La Banque populaire de Chine (BPC) garde un oeil attentif sur le différend commercial avec les Etats-Unis qui dure depuis plus de dix mois. Pour cette dernière, les taux d’intérêt de référence serait une solution de dernier recours si la guerre s’envenime.

D’après l’agence de presse britannique, Reuters, certains proches du dossier ont indiqué que le ralentissement économique est une priorité pour le gouvernement qui craint une baisse trop brutale de son économie. D’autant que Beijing craint qu’un assouplissement trop marqué de la politique monétaire gonfle la dette et alimenter les risques financiers.

Le Politburo doit se réunir ce mois-ci pour discuter des politiques économique et monétaire applicables jusqu’à la fin de l’année. Le gouvernement va s’attacher à stimuler la croissance par la voie budgétaire, accompagné d’une Banque Populaire de Chine émitrice en liquidités allouées sous diverses formes, comme cela a été fait ces 12 derniers mois.

D’après une des sources de Reuters, la banque centrale pourrait abaisser ses taux de référence si la conjoncture économique se dégradait encore. « Dans des circonstances particulières – un choc externe fort, une Fed qui continue d’abaisser les taux, une conjoncture mondiale mauvaise et un retour des frictions commerciales – il est possible d’abaisser (le taux de référence) une fois et ce surtout pour stabiliser la confiance du marché« , a indiqué cette dernière à l’agence britannique.

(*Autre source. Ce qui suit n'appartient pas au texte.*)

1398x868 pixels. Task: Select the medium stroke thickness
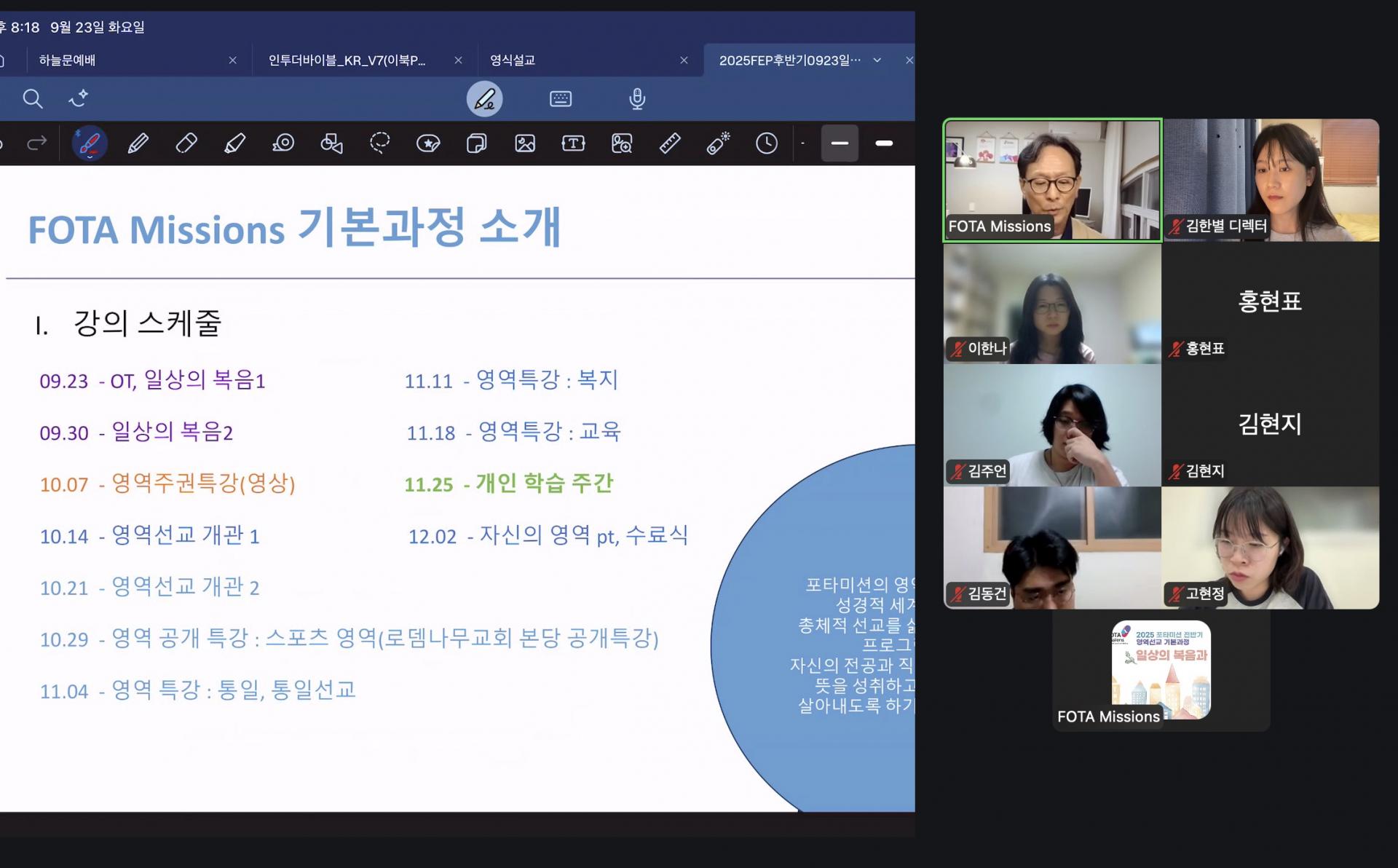click(840, 143)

Une nouvelle réduction du coefficient des réserves obligatoires (RO) est probable, permettant de dégager un flux de crédit vers les secteurs économiques les plus justes financièrement, ont observé les sources. Ce coefficient a déjà été abaissé à six reprises depuis le début de l’année 2018.

« On a d’autres outils à notre disposition si une telle chose (un choc) ne se produit pas (…) les possibilités de baisser les RO (pour toutes les banques) sont limitées mais une baisse ciblée est plus facile« , a souligné la source.

Le gouvernement a fixé un objectif de croissance de 6% à 6,5% cette année et fera tout pour rester dans cette tranche. Cependant, le gouvernement ne veut pas ouvrir les vannes du crédit au profit d’une économie déjà très endettée.

La dette s’est stabilisée l’an dernier, mais recommence à augmenter avec les nouvelles mesures de soutien déployées par Beijing. La banque centrale a exhorté les banques à ne plus réduire les taux du crédit hypothécaire, redoutant une nouvelle bulle spéculative dans l’immobilier.

« La marge de manoeuvre est plutôt étroite car on a déjà beaucoup fait sur les fronts monétaire et budgétaire« , a expliqué une source, ajoutant qu' »on ne peut pas trop faire fonctionner la planche à billets; ça produit des effets secondaires ».

La dette de l’Etat, des entreprises et des ménages représentent 303% du Produit intérieur brut (PIB) au premier trimestre 2019 contre 297% au premier trimestre 2018, a indiqué l’Institut of International Finance (IFF).

Pour le moment, le gouvernement s’attaque au secteur budgétaire, avec des réductions d’impôt représentant près de 2.000 milliards de yuans (259 milliards d’euros) et un quota de 2.150 milliards de yuans (279,5 mds €) ouvert pour l’émission d’emprunt par les autorités locales afin de financer de grands travaux. Les émissions des collectivités locales représentaient déjà 70,7% du quota annuel au premier semestre.